Director Sagar Ballary's second movie, Kachha Limboo is more of a kaccha effort, I would say. I agree, that small films are in vogue these days, and they have also become respectable by winning mainstream awards after going around in festival rounds. But, this doesn't make every small film worth a visit to the theater.
Well, the idea was good to start with. It carries on with the legacy of Udaan, dealing with a similar subject of a kid, who is a difficult child to manage or fails to blend in with the peer group.
Shambhoo is a teenager, who stands out due to his size and average intellect, which people make fun of. He is not accepted in the family, as his mother (played by Sarika) has remarried Abhay (Atul Agnihotri). He is unattentive in classes and teachers don't like him. He gets lost on the way to school and often turns up late. He gets ragged by students and fails to join the popular group. There is also botched up attempt at high school romance. While some of the scenes are quite endearing and reminds you of childhood and school days, it doesn't hold you for long. Too much time spent in the lead character cycling around.
The second half looks like being directed by someone else, who has not seen the first half and only connecting link is Shambhoo's character, while the background changes from upper middle class family / school environment to the dark Koli neighbourhood, where children are involved in petty crimes like stealing and cheating. Unless, the director wanted to show the contrast in a prolonged manner, that while children from middle class families go to school, the less fortunate ones take to crime easily. The climax also looked forced, as if someone told the director, the time is up and he must end the proceedings asap, when he just managed to bring all charactes together for a happy, but confusing ending with loose ends.

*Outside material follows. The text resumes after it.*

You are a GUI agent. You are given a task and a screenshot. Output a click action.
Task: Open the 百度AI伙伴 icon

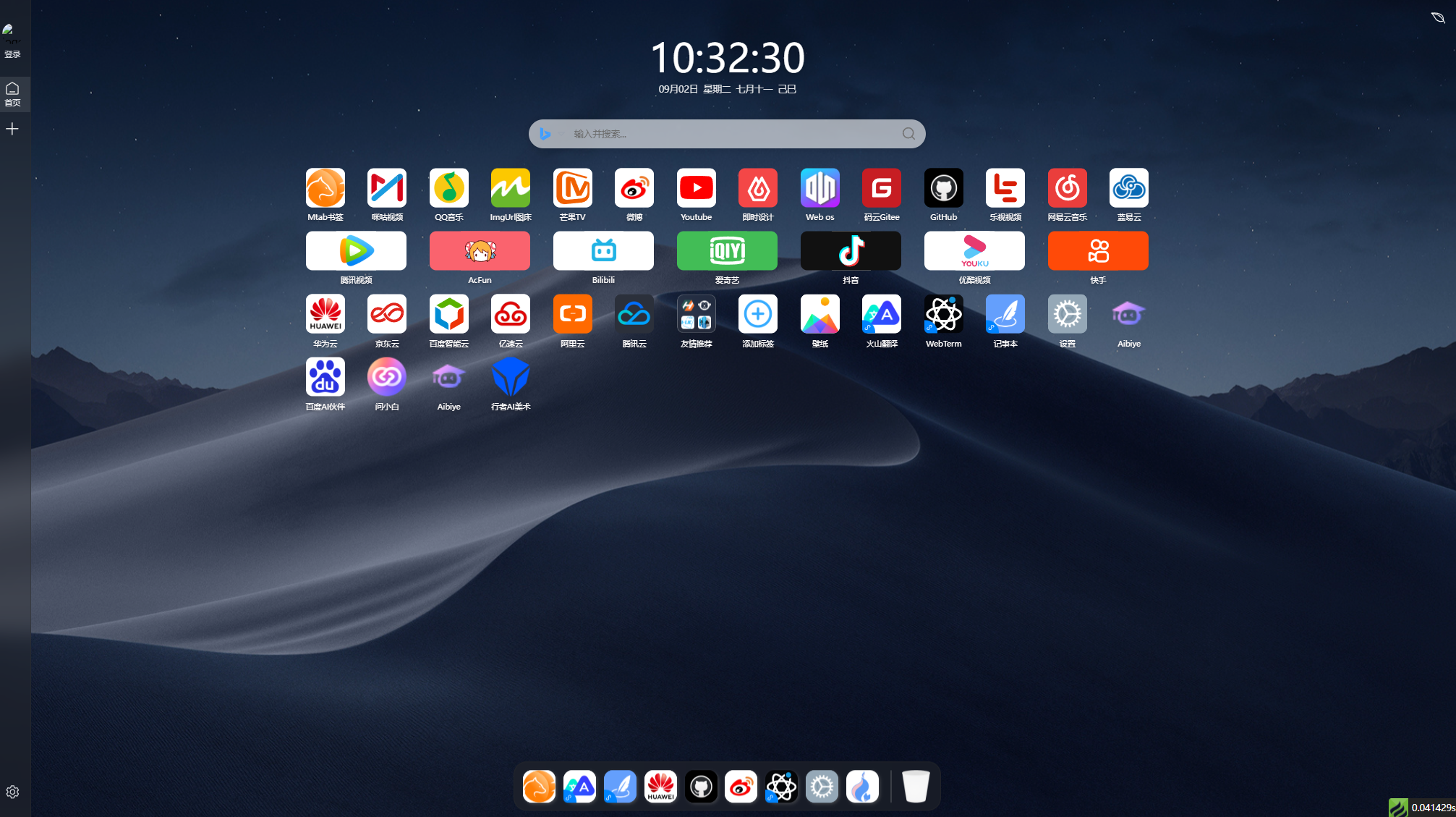click(325, 377)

While acting is more or less par for the course from Sarika, Atul, Rajesh Khattar and others, 2 junior actors (Taher Sutterwala and Chinmay Kambli) stand out. Vinay Pathak, Bhairavi Goswami make brief special appearances. But, don't really make any impact on the movie.
While I understand the need for the characters to communicate using the local language to retain the authentic flavor, I fail to understand, why call it a Hindi movie, when a good part of the second half is in Marathi. Subtitles would have been highly appreciated.
It may appeal to some family audience, but best left to TV broadcast later. This is no Taare Zameen Par and fails to move. While Taher Sutterwala is very genuine as the kid, who is not popular at home or school, he is no Ishaan Awasthi to move you into tears.
Sagar Ballary's earlier movie, Bheja Fry is widely acknowledged to be copy of French movie, Le Diner de Cons, this one has inspiration from multiple movies, but lack of a good coherent script shows. It may be a better idea to look for unknown good movies for the director for inspiration, than a half baked patch-up effort.